▶ [YOUR GOAL] Print the lines in the listing below starting at the line with "The height and width of the screenshot is (576, 1024)." and ending at the line with "Viewport: 632px width, 505px height.", both included. Reproduce them exactly and omit every picture.

▶ [THE DATA]
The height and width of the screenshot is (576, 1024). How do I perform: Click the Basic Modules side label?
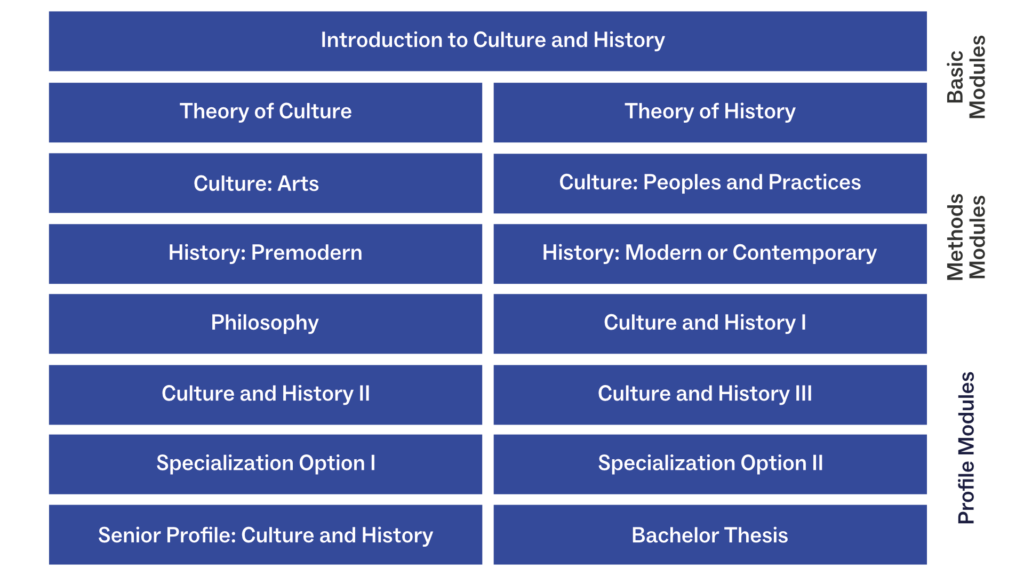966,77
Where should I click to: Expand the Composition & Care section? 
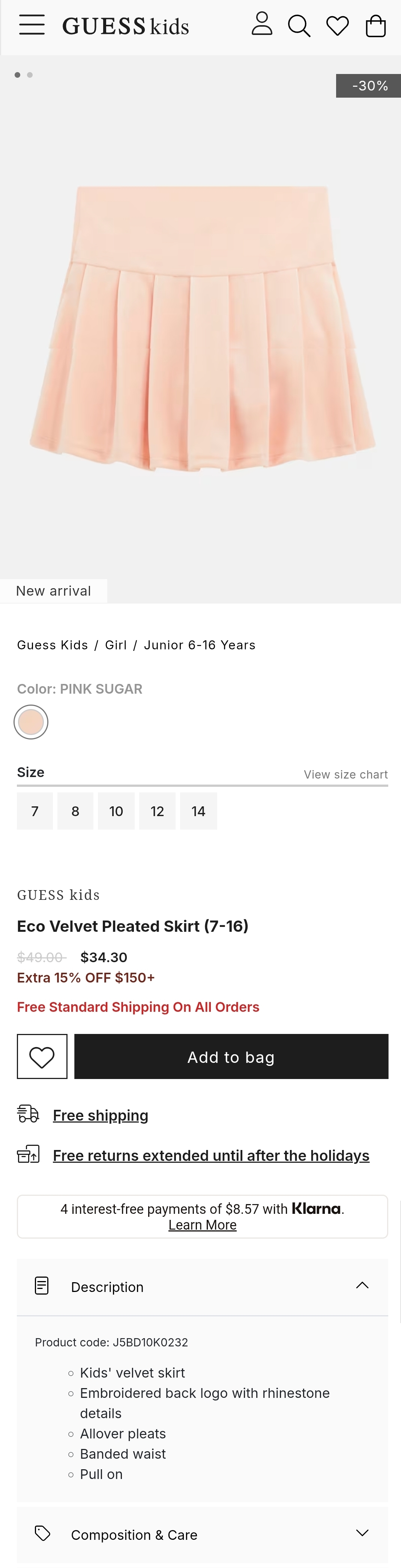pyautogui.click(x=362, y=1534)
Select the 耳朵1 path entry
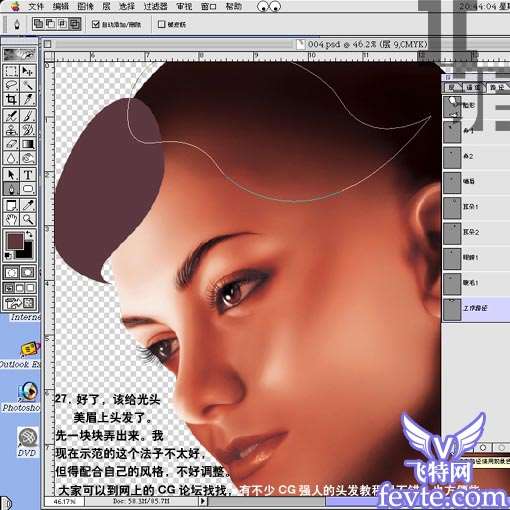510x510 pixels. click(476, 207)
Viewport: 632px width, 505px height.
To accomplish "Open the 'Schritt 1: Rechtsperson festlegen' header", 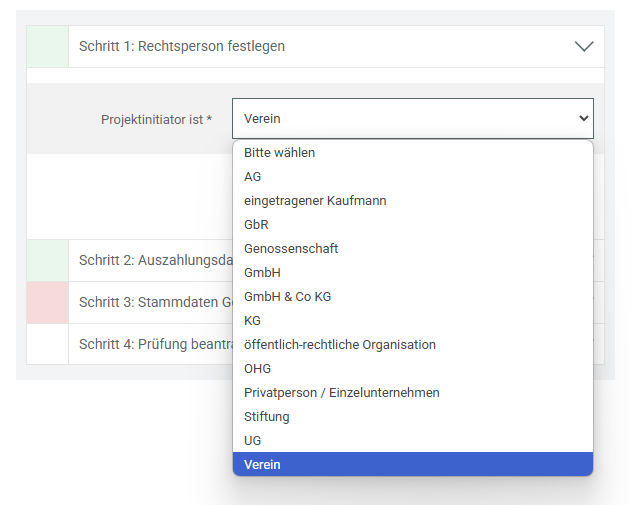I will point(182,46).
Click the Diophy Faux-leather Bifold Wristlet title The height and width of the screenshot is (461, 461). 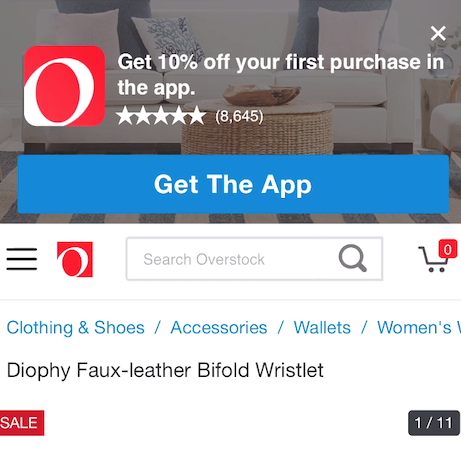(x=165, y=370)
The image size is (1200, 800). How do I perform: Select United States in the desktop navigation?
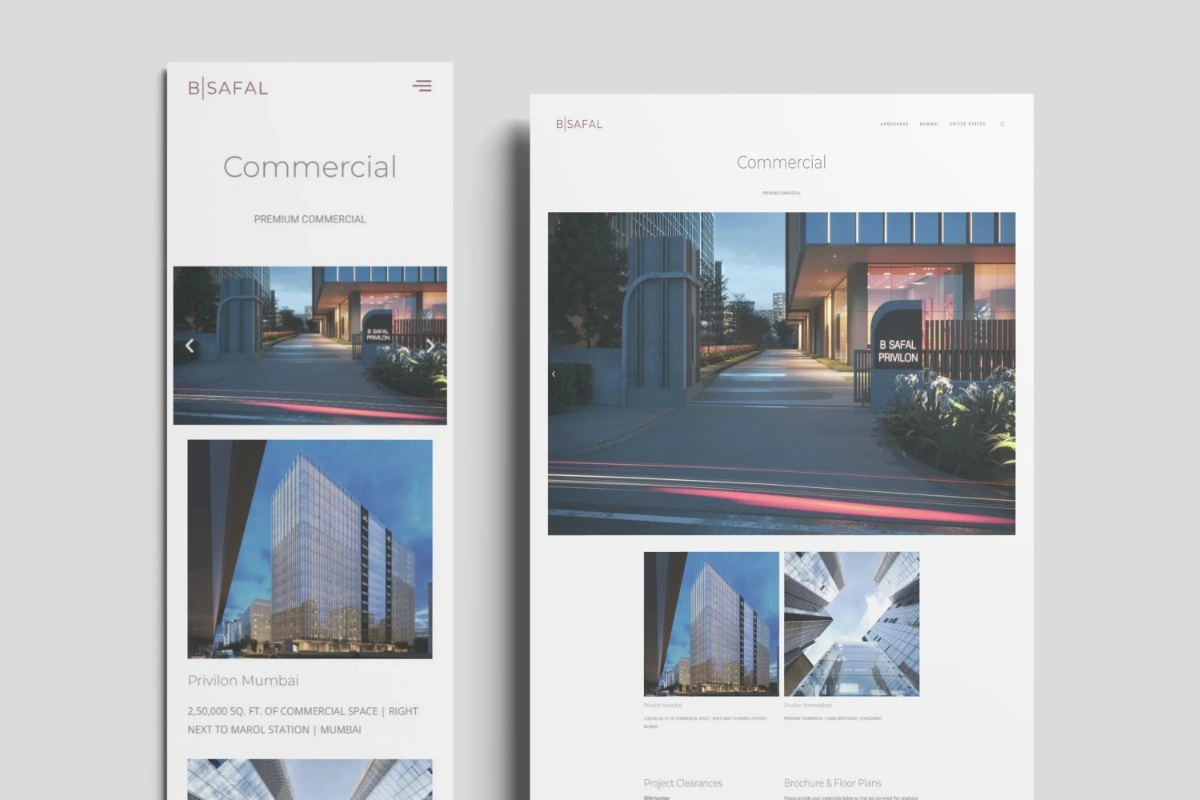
* * *
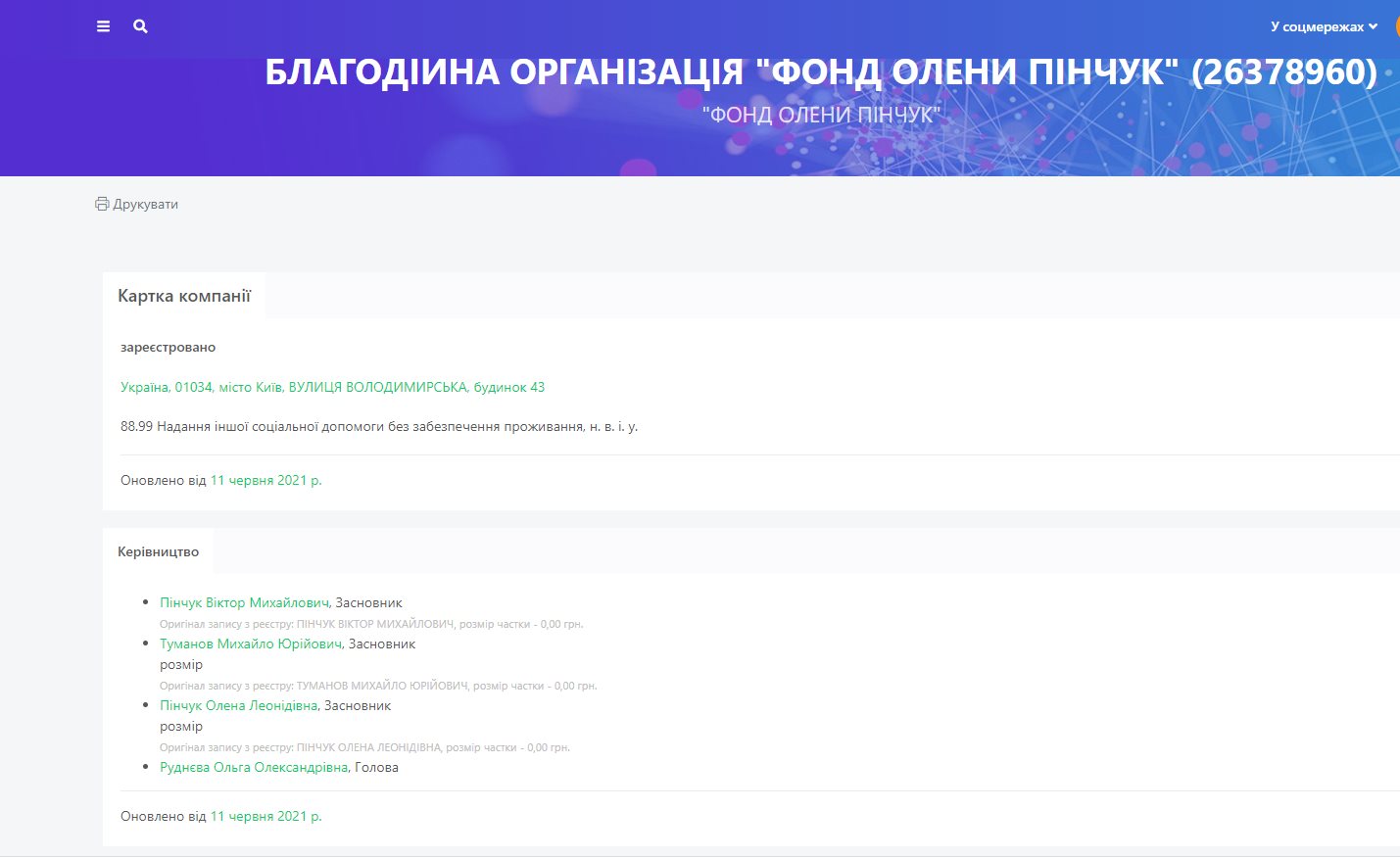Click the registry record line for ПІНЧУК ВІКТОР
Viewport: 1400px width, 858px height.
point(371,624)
...
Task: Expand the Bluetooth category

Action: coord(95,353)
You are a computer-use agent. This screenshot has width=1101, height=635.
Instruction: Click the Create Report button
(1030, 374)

▶ [RESPONSE]
The height and width of the screenshot is (576, 1024). How do I perform: Click the Basic Modules side label?
966,77
Where should I click to: Expand the Composition & Care section? 
pyautogui.click(x=362, y=1534)
Select the 耳朵1 path entry
510x510 pixels. click(476, 207)
Viewport: 632px width, 505px height.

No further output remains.